** Opening TASK INPUT block **

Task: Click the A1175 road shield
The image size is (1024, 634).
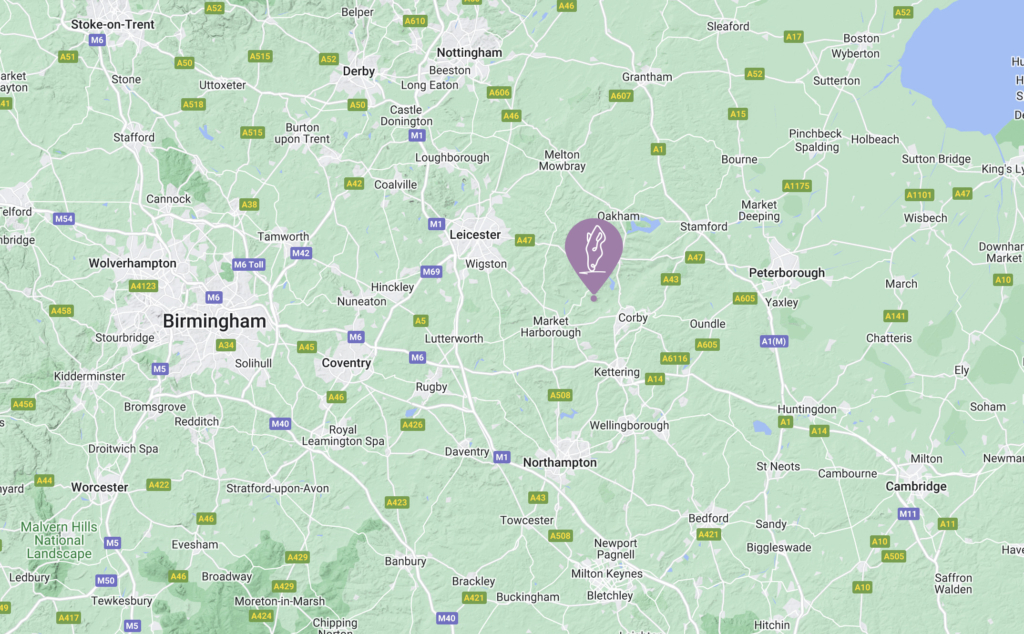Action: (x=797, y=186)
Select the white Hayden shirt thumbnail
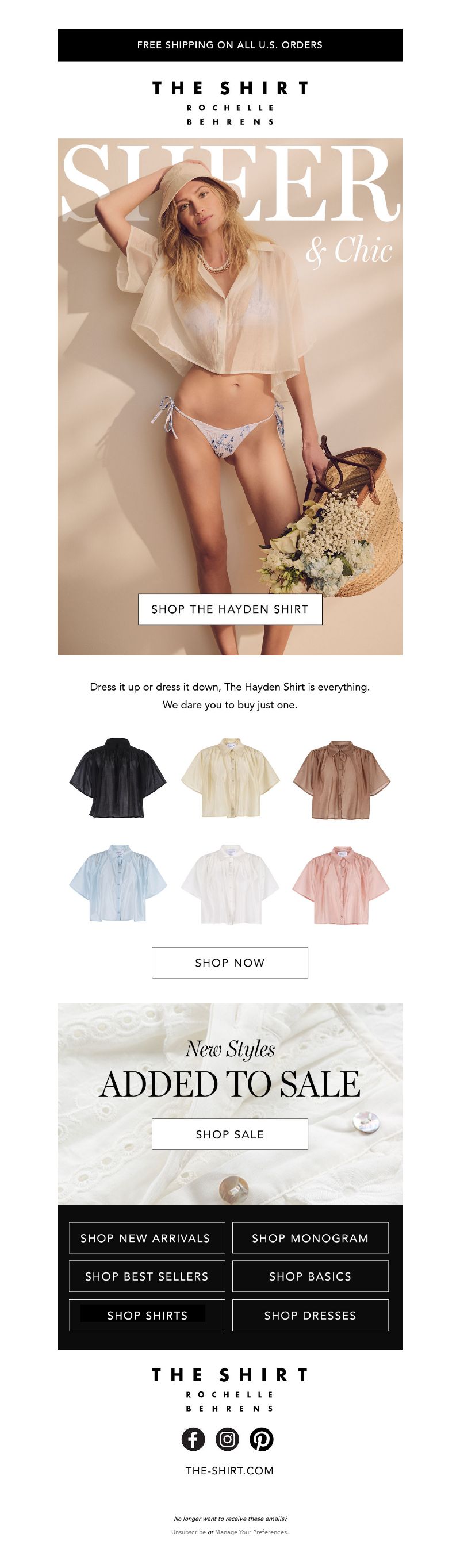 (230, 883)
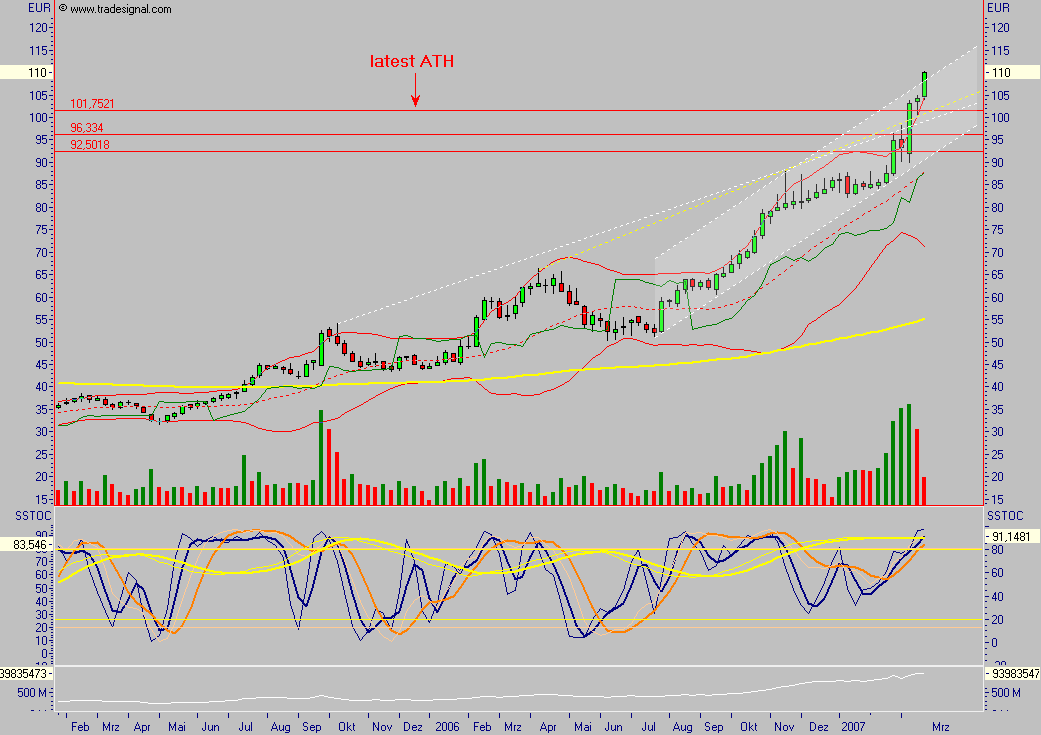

** Closing TASK INPUT block **

WORK ORDER — The entries are to be reproduced exactly, excluding any pictures they contain.

OUTPUT FOR THIS EXERCISE —
Task: Click the A1175 road shield
The image size is (1024, 634).
Action: (x=797, y=186)
Select the white Hayden shirt thumbnail
 (230, 883)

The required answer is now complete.